La notizia è di una gravità inaudita. Si tratta dei moduli prefabbricati che dovrebbero garantire in modo sicuro e dignitoso lo svolgimento delle lezioni agli studenti nei cui istituti sono in corso interventi di riqualificazione sismica. Strutture per le quali il “II decreto Campi Flegrei” di luglio 2024 ha stanziato 1 milione e 250 euro, consegnate in ritardo sui tempi previsti, rivelatesi non idonee dopo poco più di un mese, come i containers dove furono mandati i bambini durante la crisi bradisismica degli anni ‘80 …
La realizzazione di quest’opera è di competenza del commissario straordinario Soccodato nominato dal Governo. Colui che secondo il Sindaco di Pozzuoli e il suo Capo di Gabinetto, come riferito a marzo 2025 ai promotori dell’appello “Pozzuoli Resiste”, “andava avanti come un treno”. Colui che a luglio ha ignorato la richiesta di incontro del coordinamento dei comitati flegrei, proprio sul tema scuole. Colui che per il Capo della Protezione Ciciliano intervistato a inizio settembre dal TGR Campania non aveva alcuna responsabilità sui ritardi “perché non siamo in stato di emergenza”, affermazione sbagliata e confusa, in quanto il Commissario dispone di poteri straordinari.
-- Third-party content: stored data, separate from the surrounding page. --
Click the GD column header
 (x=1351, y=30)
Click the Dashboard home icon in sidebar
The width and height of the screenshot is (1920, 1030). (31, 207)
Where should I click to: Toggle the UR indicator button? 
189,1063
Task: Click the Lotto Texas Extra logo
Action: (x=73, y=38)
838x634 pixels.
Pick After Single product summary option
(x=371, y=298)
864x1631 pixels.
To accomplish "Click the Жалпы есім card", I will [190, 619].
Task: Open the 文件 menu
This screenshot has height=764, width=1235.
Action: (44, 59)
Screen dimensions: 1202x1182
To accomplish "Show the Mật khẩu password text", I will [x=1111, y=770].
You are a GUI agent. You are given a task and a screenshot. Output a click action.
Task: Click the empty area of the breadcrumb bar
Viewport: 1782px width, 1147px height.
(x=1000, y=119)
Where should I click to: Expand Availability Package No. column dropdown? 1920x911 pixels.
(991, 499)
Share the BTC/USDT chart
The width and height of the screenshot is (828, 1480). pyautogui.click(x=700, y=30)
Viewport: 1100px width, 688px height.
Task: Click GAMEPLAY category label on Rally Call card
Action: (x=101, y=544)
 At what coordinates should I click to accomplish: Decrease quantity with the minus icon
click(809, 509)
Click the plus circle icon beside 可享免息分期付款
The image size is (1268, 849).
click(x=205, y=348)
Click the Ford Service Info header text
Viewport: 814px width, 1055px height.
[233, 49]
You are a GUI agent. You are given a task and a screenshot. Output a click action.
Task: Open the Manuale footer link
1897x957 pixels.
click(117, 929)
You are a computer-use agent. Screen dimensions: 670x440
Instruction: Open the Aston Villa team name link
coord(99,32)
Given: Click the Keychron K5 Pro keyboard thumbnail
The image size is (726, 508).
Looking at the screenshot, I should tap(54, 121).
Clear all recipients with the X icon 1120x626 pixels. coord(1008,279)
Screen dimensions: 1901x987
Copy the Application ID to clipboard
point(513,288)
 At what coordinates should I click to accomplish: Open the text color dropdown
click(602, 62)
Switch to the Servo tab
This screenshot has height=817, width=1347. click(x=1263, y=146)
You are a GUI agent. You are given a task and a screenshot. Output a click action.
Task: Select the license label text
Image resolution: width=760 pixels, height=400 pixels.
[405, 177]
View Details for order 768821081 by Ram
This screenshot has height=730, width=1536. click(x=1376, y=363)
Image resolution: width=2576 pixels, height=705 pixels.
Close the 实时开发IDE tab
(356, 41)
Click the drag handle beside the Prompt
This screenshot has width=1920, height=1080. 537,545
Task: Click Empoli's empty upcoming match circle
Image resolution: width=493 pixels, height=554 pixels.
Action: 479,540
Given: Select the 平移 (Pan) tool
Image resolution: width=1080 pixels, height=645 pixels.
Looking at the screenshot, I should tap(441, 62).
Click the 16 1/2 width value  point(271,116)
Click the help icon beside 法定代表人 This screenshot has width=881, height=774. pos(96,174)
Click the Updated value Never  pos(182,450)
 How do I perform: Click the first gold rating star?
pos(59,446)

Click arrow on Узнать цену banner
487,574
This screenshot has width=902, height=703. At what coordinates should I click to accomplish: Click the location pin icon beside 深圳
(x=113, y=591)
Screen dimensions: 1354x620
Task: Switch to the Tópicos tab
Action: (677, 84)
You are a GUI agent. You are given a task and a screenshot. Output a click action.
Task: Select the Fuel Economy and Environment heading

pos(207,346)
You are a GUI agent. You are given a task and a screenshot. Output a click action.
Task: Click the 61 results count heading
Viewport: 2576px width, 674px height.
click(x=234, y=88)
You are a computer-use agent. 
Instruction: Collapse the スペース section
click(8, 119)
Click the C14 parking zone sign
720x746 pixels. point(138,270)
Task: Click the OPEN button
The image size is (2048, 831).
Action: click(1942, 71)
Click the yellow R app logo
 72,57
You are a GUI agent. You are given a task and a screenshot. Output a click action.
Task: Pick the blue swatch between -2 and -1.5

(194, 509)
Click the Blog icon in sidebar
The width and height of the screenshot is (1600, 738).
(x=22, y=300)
Tutto ciò nega il diritto allo studio ed è un duro colpo alla credibilità delle Istituzioni, poiché dimostra l’inefficienza della struttura commissariale che gestisce oltre 400 milioni di euro per interventi su edifici pubblici e infrastrutture.
Speriamo che i disagi subiti da alcuni alunni dell’IC 5 Artiaco durino pochi giorni, ma se salta il cronoprogramma dei lavori di messa in sicurezza delle scuole e fallisce l’opzione “di riserva” del plesso di Via Dalla Chiesa, si rischiano in futuro doppi turni e DAD, pregiudicando il proficuo andamento scolastico.
Una vergogna nazionale, sulla quale devono rispondere Governo e Protezione Civile. A partire da cose semplici: come sapere chi ha fatto i lavori, chi li ha controllati e chi li ha certificati.